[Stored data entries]
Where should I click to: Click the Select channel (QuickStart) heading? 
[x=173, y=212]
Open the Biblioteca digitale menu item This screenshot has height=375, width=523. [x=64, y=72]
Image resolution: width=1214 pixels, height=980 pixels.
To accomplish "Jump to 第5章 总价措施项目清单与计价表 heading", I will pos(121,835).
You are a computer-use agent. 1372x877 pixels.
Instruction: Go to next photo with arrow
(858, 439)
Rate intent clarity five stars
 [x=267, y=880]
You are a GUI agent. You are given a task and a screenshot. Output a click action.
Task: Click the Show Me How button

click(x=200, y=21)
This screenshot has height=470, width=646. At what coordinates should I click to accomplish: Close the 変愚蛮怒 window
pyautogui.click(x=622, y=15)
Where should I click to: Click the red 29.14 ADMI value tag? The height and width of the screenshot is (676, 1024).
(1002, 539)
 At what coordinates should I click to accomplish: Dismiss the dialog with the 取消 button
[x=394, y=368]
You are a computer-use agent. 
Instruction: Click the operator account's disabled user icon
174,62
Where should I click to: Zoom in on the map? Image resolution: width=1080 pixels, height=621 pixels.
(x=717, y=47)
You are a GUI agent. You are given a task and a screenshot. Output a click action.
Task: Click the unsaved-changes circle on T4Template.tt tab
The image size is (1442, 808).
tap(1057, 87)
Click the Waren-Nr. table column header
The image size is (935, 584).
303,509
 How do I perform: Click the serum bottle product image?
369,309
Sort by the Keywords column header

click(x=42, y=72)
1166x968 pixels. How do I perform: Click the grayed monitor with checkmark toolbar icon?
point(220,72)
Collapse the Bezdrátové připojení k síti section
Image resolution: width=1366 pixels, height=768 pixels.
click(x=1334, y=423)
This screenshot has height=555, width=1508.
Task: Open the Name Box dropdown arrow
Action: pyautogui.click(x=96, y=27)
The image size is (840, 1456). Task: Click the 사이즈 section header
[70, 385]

**WHAT THE TASK REQUIRES**
Retrieve all lines from the data that contain the string "agent".

**RESPONSE TO THE EXERCISE**
You are a computer-use agent. 1372x877 pixels.
You are a GUI agent. You are given a task and a screenshot. Output a click action.
You are a computer-use agent. 
You are a GUI agent. You are given a task and a screenshot. Output a click action.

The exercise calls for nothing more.